What is asked —
Update the listing below so that every "Viewport" becomes "Screen", keeping everything else the same.

Extracted records —
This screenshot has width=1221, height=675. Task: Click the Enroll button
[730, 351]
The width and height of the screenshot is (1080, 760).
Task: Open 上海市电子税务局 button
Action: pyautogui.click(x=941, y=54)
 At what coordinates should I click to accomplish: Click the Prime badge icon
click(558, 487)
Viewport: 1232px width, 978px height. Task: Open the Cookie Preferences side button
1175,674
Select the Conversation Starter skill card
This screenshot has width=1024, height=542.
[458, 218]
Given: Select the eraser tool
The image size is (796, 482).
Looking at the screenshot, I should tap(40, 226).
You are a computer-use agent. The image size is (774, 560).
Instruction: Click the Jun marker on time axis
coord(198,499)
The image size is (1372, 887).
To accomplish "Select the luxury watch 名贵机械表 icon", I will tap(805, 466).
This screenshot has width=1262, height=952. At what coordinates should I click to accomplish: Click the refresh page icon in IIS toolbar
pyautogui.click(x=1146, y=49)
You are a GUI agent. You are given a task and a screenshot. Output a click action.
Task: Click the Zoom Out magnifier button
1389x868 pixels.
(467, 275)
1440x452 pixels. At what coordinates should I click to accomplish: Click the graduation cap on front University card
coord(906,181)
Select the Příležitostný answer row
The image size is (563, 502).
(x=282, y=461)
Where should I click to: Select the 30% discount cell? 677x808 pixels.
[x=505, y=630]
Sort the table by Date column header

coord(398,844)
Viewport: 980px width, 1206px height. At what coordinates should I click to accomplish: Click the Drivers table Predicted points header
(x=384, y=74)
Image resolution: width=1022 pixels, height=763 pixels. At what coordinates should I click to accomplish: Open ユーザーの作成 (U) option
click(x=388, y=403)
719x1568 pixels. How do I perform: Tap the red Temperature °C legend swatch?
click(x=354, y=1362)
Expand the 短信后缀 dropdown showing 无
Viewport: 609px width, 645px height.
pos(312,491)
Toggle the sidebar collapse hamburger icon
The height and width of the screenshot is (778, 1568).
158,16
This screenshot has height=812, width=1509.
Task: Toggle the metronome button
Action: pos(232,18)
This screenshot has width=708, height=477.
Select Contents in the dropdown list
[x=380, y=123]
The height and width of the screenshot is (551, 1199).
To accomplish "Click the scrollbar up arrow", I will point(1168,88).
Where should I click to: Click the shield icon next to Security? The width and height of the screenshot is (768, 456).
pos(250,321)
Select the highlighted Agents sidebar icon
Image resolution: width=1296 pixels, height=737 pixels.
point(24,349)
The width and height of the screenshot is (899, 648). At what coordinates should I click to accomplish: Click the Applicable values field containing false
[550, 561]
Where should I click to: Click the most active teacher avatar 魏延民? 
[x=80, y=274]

Final result —
This screenshot has width=1221, height=675. Task: Click the Enroll button
[730, 351]
The width and height of the screenshot is (1080, 760).
Task: Open 上海市电子税务局 button
Action: pyautogui.click(x=941, y=54)
 At what coordinates should I click to accomplish: Click the Prime badge icon
click(558, 487)
Screen: 1232px width, 978px height. Task: Open the Cookie Preferences side button
1175,674
Select the Conversation Starter skill card
This screenshot has width=1024, height=542.
[458, 218]
Given: Select the eraser tool
The image size is (796, 482).
Looking at the screenshot, I should tap(40, 226).
You are a computer-use agent. The image size is (774, 560).
Instruction: Click the Jun marker on time axis
coord(198,499)
The image size is (1372, 887).
To accomplish "Select the luxury watch 名贵机械表 icon", I will tap(805, 466).
This screenshot has width=1262, height=952. At what coordinates should I click to accomplish: Click the refresh page icon in IIS toolbar
pyautogui.click(x=1146, y=49)
You are a GUI agent. You are given a task and a screenshot. Output a click action.
Task: Click the Zoom Out magnifier button
1389x868 pixels.
(467, 275)
1440x452 pixels. At what coordinates should I click to accomplish: Click the graduation cap on front University card
coord(906,181)
Select the Příležitostný answer row
The image size is (563, 502).
(x=282, y=461)
Where should I click to: Select the 30% discount cell? 677x808 pixels.
[x=505, y=630]
Sort the table by Date column header

coord(398,844)
Screen: 980px width, 1206px height. At what coordinates should I click to accomplish: Click the Drivers table Predicted points header
(x=384, y=74)
Image resolution: width=1022 pixels, height=763 pixels. At what coordinates should I click to accomplish: Open ユーザーの作成 (U) option
click(x=388, y=403)
719x1568 pixels. How do I perform: Tap the red Temperature °C legend swatch?
click(x=354, y=1362)
Expand the 短信后缀 dropdown showing 无
Screen: 609px width, 645px height.
pos(312,491)
Toggle the sidebar collapse hamburger icon
The height and width of the screenshot is (778, 1568).
158,16
This screenshot has height=812, width=1509.
Task: Toggle the metronome button
Action: pos(232,18)
This screenshot has width=708, height=477.
Select Contents in the dropdown list
[x=380, y=123]
The height and width of the screenshot is (551, 1199).
To accomplish "Click the scrollbar up arrow", I will point(1168,88).
Where should I click to: Click the shield icon next to Security? The width and height of the screenshot is (768, 456).
pos(250,321)
Select the highlighted Agents sidebar icon
Image resolution: width=1296 pixels, height=737 pixels.
point(24,349)
The width and height of the screenshot is (899, 648). At what coordinates should I click to accomplish: Click the Applicable values field containing false
[550, 561]
Where should I click to: Click the most active teacher avatar 魏延民? 
[x=80, y=274]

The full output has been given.